The paper is decades old, and no longer available, and no borders could be found that matched the theme or color of the wallpaper.

Dorota (wallpaper sales person) found her this light tone-on-tone wavy design. I cut the 27″ bolt into two 10″ strips, and hung it just above the green line of the original border.

Keeping that green line was important, because it set off the border from the wall paper, and also disguised the slight color difference between the old paper and the new border (bottom photo).

The client loved it.

Dorota is great at finding just what you want. She works at at Southwestern Paint on Bissonnet at Wakeforest. (713) 520-6262 – Always make an appointment before heading over.

Wallpaper Gets Dirty – and Can Sometimes Be Cleaned

July 4, 2013

Digital ImageThis wallpaper is in a 30+ year old home in the Woodlands. It’s hard to see in the photo, but there’s a little whiter patch near the center.

The wallpaper had a dirty look to it, but I figured that was because of fading over the years, kitchen cooking smoke and grease, and sometimes the lack of a primer used under the paper or a clay-based paste, which can bleed through the surface.

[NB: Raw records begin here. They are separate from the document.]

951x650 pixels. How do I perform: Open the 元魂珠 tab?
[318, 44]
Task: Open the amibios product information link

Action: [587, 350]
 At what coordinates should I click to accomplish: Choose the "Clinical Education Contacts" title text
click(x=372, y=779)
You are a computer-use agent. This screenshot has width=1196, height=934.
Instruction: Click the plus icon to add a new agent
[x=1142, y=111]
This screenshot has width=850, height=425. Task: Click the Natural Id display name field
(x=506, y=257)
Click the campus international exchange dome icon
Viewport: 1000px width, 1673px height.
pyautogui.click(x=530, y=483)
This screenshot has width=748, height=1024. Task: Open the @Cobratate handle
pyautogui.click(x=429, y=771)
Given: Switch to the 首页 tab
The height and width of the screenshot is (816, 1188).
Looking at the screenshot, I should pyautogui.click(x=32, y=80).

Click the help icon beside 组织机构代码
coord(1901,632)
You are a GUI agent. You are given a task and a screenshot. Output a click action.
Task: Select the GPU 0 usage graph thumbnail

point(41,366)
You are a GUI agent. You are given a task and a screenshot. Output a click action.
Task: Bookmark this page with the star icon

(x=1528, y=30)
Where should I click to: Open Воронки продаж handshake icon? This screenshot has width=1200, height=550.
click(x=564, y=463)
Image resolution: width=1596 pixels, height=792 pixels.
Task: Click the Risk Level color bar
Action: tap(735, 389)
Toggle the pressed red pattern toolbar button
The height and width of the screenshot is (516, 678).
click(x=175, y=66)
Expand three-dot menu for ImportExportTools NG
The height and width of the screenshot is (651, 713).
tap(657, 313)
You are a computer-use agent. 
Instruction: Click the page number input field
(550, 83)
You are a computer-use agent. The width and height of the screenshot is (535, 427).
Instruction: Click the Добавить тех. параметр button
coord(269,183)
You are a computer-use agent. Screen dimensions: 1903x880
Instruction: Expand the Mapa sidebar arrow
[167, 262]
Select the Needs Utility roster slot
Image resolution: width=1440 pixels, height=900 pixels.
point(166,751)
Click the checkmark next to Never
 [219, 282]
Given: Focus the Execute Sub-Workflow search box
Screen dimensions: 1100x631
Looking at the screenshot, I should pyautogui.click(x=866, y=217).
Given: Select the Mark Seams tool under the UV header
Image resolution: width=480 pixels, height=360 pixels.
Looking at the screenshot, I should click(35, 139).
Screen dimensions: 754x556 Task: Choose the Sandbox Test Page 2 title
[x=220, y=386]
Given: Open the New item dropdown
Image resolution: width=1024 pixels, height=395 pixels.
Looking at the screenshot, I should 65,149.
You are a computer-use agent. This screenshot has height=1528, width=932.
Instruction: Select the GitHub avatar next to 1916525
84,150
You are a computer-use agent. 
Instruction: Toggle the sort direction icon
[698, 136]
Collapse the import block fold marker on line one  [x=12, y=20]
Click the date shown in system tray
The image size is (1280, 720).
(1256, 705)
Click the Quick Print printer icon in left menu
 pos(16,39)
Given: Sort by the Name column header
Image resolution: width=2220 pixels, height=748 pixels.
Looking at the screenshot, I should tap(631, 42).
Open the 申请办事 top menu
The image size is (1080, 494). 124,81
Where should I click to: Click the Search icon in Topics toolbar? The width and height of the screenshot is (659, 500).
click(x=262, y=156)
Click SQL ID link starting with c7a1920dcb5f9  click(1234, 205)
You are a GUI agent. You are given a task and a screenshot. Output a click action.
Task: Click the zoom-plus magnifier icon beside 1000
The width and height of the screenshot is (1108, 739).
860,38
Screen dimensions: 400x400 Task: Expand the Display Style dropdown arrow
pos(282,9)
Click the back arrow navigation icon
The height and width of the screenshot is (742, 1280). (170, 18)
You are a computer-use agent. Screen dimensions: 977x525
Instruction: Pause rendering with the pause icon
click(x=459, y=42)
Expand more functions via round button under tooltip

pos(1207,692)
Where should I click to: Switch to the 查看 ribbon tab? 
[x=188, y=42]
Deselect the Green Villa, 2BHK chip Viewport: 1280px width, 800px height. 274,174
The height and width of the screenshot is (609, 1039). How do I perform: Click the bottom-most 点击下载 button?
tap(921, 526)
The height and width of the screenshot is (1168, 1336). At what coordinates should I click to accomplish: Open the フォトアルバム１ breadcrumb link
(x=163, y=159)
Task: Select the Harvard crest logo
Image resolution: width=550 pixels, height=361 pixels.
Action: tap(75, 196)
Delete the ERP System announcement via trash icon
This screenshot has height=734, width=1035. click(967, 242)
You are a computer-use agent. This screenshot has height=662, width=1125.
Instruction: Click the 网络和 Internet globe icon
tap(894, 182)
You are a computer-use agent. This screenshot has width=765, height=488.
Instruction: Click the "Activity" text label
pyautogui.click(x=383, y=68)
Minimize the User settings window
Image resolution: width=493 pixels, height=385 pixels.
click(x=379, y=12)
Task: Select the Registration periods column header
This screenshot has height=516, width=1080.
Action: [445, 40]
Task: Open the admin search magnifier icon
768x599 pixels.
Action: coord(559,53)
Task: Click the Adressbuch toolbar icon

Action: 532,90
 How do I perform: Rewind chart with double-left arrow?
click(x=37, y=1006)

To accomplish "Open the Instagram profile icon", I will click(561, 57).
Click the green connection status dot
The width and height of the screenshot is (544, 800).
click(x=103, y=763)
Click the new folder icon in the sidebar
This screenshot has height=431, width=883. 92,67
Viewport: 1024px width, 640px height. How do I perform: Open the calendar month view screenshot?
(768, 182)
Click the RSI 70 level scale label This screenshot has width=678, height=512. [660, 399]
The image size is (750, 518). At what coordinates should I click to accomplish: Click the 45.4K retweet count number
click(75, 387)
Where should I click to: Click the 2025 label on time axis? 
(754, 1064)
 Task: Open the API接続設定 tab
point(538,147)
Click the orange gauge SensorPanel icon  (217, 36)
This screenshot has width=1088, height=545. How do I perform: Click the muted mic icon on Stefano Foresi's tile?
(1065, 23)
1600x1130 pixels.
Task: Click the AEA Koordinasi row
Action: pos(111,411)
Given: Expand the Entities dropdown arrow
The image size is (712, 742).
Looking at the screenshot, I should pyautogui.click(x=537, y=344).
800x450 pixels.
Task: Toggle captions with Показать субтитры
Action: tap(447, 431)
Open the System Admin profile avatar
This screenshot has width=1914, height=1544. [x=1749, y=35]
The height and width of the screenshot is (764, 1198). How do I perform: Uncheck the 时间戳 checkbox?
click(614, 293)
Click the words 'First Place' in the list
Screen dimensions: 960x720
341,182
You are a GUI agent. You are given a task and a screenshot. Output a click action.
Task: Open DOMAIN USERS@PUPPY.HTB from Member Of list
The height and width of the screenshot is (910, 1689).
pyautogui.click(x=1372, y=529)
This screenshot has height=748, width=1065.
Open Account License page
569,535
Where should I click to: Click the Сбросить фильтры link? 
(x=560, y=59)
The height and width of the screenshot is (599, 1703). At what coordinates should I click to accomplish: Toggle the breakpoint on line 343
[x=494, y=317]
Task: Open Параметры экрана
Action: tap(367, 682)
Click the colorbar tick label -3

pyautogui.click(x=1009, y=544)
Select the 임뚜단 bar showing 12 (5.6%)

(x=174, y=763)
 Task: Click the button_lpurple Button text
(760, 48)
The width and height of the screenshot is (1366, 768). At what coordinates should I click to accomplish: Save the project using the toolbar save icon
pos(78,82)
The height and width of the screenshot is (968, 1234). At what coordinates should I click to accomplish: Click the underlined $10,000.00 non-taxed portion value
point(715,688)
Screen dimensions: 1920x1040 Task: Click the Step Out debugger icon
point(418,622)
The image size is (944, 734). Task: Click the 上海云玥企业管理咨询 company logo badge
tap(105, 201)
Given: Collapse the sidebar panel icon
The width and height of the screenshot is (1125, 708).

I hung a new border over this old wallpaper. As I wiped my damp rag along the border to smooth it and remove any paste that oozed out below it, I was surprised to see that much of the reddish dirt actually wiped off. In fact, it came off quite readily.

This is rarely the case. But, since the paper has a light vinyl coating, it would be possible for the homeowner to go around the walls with a sponge or rag and some clean water, or possibly a light cleaner, like 409 mixed into the water, and LIGHTLY scrub the walls.

With 30 years worth of dirt and grime removed, the wallpaper would be brighter, and the kitchen would look fresher.

Cutting a Border from Striped Wallpaper

November 7, 2012

Borders aren’t as popular as they were some years back, but there are still many rooms where a border works well to complete the look. I, personally, don’t care for borders around the ceiling, but I do find that they work well at the 3′ height, in place of a wooden chair rail.

Usually the bottom is papered or painted a darker color, which works well because the darker color is “heavier” and works best on the bottom by “weighting” it.

That’s what I did today.  The top of the laundry room was papered in a cheerful yellow Thibaut paper with playful drawings of clothing.   The bottom 1/3 had been painted a dark green. Something had to go between the wallpaper and the paint.

Since this pattern did not have a coordinating border, the homeowner got the idea to find a striped paper in colors that went with the wallpaper, and cut a border from the striped paper.

So that’s what I did, and that’s what you see at above. Cutting the border from the roll of paper is a matter of having a sharp blade, a straight edge that won’t slip, a keen eye, and a fair amoung of patience.